* _Assignment_: Out of the data below, copy every line with the string "computer".

Records drawn from a dataset
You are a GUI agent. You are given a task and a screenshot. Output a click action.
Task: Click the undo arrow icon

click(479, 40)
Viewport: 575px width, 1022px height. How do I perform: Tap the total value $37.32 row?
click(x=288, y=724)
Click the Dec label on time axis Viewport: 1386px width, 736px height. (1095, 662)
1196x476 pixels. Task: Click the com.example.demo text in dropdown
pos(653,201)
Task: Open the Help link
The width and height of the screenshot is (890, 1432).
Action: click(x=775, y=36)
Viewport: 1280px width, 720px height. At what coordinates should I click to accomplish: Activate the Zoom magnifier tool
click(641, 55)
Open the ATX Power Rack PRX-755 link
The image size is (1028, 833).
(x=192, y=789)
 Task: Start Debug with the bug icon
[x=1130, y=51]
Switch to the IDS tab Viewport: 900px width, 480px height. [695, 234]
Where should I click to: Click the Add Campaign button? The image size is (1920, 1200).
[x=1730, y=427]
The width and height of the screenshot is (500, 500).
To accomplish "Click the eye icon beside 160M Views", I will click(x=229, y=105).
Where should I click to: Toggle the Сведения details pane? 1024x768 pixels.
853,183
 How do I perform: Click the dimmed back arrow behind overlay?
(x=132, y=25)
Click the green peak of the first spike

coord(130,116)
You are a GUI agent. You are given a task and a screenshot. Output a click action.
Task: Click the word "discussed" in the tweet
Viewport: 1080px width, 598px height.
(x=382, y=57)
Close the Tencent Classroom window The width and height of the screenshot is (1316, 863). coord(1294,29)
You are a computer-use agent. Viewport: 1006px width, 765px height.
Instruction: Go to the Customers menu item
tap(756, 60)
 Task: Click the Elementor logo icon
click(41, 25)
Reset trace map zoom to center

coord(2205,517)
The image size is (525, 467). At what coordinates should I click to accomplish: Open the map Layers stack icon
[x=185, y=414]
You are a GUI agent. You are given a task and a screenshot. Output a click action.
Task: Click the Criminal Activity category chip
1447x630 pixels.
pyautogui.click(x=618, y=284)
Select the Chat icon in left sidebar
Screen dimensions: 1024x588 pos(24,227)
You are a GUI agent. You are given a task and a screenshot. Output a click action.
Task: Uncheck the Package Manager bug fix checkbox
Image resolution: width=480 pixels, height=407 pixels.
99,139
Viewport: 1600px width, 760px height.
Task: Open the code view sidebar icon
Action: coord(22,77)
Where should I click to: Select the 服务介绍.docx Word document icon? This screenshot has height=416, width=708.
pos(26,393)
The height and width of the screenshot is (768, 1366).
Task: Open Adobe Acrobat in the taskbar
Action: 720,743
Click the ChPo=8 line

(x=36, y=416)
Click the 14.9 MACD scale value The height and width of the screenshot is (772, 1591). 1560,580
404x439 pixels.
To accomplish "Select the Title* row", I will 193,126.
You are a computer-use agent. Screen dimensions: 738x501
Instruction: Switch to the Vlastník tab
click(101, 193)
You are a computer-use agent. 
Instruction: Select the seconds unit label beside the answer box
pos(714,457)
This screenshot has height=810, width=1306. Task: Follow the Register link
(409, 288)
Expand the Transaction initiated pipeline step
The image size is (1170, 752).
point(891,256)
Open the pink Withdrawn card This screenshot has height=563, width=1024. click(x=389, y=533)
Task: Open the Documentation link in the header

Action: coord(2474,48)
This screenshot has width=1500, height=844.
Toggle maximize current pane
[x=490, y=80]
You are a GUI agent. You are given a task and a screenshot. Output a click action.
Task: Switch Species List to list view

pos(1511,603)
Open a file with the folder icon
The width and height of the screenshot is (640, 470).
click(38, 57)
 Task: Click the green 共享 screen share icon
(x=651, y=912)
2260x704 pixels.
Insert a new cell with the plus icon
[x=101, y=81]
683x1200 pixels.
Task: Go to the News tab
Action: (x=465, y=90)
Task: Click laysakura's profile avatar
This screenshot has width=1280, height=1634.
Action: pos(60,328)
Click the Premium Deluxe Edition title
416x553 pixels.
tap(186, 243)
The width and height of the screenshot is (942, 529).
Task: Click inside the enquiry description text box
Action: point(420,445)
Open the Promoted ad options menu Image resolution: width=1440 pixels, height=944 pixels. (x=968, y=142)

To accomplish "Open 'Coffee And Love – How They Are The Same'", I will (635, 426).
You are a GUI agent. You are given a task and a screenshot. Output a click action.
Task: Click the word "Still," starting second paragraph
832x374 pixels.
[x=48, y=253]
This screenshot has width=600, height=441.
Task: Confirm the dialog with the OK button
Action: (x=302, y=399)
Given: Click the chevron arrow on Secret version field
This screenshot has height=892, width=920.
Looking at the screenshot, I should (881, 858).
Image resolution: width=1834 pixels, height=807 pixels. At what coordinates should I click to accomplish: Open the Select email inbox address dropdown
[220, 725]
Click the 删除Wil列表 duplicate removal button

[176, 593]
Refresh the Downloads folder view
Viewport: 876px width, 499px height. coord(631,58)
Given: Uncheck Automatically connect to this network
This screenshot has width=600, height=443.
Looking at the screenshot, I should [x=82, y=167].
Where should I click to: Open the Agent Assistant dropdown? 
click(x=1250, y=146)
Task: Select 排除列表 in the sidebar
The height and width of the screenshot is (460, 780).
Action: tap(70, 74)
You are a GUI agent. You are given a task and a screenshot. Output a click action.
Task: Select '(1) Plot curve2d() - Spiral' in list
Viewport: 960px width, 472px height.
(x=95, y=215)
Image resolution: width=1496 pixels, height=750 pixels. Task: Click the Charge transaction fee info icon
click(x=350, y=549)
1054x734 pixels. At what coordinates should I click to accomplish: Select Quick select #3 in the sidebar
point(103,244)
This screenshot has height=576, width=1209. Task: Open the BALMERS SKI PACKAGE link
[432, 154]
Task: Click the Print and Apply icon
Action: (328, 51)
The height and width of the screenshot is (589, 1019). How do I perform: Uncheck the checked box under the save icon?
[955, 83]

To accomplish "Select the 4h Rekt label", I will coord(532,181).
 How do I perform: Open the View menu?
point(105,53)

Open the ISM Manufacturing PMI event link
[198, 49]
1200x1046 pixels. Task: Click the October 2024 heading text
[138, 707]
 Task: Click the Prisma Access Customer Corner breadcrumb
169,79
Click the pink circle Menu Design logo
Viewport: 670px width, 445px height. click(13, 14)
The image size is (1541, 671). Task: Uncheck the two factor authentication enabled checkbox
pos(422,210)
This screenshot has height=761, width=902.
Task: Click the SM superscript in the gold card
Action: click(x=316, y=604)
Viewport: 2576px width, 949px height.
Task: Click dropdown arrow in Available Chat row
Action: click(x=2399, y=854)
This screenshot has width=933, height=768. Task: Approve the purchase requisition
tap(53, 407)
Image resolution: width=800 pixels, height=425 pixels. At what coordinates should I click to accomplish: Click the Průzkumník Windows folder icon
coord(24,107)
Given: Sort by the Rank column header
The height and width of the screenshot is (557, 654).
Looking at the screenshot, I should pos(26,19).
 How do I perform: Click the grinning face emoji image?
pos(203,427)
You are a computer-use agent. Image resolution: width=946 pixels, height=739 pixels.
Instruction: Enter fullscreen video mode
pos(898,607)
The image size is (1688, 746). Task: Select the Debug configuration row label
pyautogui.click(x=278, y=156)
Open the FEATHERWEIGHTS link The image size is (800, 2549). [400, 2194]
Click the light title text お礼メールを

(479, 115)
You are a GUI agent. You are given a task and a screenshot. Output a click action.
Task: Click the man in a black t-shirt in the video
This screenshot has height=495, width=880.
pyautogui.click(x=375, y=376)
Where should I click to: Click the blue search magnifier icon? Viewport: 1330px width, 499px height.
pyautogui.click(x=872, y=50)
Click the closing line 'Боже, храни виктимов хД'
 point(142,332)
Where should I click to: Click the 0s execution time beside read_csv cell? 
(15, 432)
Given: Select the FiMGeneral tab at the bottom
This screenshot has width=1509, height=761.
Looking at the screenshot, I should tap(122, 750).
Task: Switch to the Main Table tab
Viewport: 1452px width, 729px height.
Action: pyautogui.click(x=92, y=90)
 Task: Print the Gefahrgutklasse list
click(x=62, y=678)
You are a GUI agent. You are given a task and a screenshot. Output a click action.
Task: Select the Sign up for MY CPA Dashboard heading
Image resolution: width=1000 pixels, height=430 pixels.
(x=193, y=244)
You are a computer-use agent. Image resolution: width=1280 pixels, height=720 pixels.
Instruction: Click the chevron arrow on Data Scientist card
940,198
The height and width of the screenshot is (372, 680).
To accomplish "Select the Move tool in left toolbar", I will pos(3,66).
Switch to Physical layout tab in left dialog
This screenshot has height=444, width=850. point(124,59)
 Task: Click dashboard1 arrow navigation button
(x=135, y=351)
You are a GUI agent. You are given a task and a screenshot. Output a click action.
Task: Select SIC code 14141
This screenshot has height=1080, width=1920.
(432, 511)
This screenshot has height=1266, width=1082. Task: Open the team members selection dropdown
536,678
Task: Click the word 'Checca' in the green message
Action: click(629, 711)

* _The answer_:
You are a computer-use agent. Viewport: 1006px width, 765px height.
You are a computer-use agent. Screen dimensions: 738x501
You are a computer-use agent. 
You are a computer-use agent. Image resolution: width=946 pixels, height=739 pixels.
You are a computer-use agent. Image resolution: width=1280 pixels, height=720 pixels.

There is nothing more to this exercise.